Standing by the flag pole in the center of campus, Andrew Fishman, ’22, stared down at the candle he was holding during the vigil on Oct. 29, 2018, for the Pittsburgh synagogue shooting.

The flame went blurry, and his mind raced. He thought about all the people affected by this tragic event.

He asked himself: ‘What can I do to prevent future shootings?’ 

His answer: the Students for Gun Safety club.

With his eyes set on a future free of gun violence, Fishman is aiming to draw attention to his new club.

Fishman has had previous experience with trying to create change. He had organized a walkout as a high school student in response to the Parkland shooting.

He was inspired by the feelings from vigils every time another victim had been claimed by gun violence. After the vigil held at Lehigh in October for the Pittsburgh synagogue shooting, Fishman decided to take action immediately.

“I realized more needed to be done besides just prayers,” Fishman said.

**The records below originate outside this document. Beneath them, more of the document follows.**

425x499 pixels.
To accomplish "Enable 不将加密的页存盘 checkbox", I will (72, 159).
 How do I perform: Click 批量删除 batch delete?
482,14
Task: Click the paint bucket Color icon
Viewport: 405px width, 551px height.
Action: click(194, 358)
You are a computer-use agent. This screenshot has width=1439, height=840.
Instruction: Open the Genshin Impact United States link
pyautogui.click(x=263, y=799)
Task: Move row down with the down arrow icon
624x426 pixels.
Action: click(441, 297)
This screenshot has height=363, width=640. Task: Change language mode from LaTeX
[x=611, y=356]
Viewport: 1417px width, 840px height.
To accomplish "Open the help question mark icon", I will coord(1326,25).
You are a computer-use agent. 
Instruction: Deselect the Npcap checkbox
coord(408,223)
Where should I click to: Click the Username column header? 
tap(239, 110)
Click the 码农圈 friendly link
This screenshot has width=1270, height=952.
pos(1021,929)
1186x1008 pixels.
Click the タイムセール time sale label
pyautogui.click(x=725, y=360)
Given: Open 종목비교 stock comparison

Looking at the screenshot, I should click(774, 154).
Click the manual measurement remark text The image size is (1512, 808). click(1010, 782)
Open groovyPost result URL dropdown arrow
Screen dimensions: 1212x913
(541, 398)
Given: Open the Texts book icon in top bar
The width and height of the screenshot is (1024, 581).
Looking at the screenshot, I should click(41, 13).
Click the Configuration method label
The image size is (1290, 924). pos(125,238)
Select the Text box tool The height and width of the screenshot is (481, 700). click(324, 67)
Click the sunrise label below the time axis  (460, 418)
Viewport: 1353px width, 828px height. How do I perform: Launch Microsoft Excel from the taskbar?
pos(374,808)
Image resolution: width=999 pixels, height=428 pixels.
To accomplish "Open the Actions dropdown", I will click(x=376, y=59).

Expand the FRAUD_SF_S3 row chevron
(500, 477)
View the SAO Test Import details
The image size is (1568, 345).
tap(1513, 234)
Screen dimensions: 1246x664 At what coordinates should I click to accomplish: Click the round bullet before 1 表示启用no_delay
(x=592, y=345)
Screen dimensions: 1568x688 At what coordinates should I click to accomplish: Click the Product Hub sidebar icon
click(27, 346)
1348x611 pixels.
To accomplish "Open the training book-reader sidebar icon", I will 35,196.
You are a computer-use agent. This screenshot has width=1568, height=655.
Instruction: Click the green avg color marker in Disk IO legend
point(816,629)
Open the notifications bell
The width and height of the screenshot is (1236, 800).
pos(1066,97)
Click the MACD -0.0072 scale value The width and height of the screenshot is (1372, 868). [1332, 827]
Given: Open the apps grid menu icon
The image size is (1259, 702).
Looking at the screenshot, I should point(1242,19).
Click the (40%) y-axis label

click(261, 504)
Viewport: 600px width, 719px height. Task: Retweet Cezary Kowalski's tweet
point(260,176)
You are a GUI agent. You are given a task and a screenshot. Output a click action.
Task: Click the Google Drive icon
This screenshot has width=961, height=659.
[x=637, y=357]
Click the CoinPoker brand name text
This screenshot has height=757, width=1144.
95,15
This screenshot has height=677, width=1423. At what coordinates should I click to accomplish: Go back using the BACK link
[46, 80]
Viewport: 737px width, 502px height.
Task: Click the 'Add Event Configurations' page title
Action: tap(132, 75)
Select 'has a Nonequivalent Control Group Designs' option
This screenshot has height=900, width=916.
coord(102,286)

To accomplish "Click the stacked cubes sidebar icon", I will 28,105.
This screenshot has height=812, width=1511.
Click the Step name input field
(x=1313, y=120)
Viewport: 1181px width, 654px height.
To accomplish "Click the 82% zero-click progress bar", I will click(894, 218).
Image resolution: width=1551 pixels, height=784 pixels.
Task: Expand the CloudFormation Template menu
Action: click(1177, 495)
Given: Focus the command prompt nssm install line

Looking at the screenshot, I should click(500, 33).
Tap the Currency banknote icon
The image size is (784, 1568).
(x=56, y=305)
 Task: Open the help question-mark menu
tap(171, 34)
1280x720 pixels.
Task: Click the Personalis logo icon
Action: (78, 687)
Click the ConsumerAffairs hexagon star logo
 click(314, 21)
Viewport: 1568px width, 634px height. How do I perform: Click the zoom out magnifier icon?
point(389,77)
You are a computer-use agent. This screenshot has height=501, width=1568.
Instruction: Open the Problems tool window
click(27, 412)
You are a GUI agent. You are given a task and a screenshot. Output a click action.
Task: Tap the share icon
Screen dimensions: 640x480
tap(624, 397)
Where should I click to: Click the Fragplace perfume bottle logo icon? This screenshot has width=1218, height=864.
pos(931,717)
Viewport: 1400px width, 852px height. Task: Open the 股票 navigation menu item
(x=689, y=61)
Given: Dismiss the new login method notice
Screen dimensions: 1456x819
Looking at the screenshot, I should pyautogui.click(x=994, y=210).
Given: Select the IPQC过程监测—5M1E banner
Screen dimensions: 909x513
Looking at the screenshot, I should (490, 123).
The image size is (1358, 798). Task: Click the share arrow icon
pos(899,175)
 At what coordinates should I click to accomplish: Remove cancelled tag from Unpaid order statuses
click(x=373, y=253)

That night, Fishman began drawing up the paperwork for a club against gun violence. He didn’t want the emotion to fizzle out and become just another thought in his mind.

He began sending out messages that night seeking people who were interested in making a change as well. His recruitment process allowed him to gain some new members who share his passion.

Hannah Coleman, ’22, a member of Students for Gun Safety, has known Fishman for most of her life. However, it was this club that brought them close together.

Coleman said she saw Fishman’s message and has had a history with protesting gun violence. She was drawn to this club because she, too, has been personally impacted by gun violence.

“For everyone really close to our area, we were all very much affected by the Newtown shooting,” said Coleman, who lives near Newtown.

The first goal, however, was to get the club recognized by Student Senate through its liaison program. Fishman said he has encountered a few challenges along the way.

Joey Kawash, ’19, is a member of Student Senate and a mentor to Fishman. Kawash has been providing advice to Fishman so he can achieve his goal of getting his club to be recognized as an official club.

Student Senate is in charge of approving, promoting and allocating funds for clubs.

Fishman has been tasked with recruiting upperclassmen and going through a 15-week trial period with limited funding to prove his success before receiving full status.

Bradley Susskind, ’22, is also a member of Students for Gun Safety and leads the charge for recruitment. Susskind said he sees a bright future for this club in raising awareness against gun violence and has had success with recruiting new members already.

“I aim to help people at Lehigh and across the world realize and pay attention to what’s going on,” Susskind said.

To help raise awareness, Fishman plans to bring attention to five different people who have been victims of gun violence each week who can share their stories.

“First, create awareness,” Fishman said. “Once that’s there, then comes the action. We need both sides to work together. That’s how we’re going to solve this.”

This group will be opened to anyone interested in speaking out against gun violence. All are welcomed, regardless of political stance.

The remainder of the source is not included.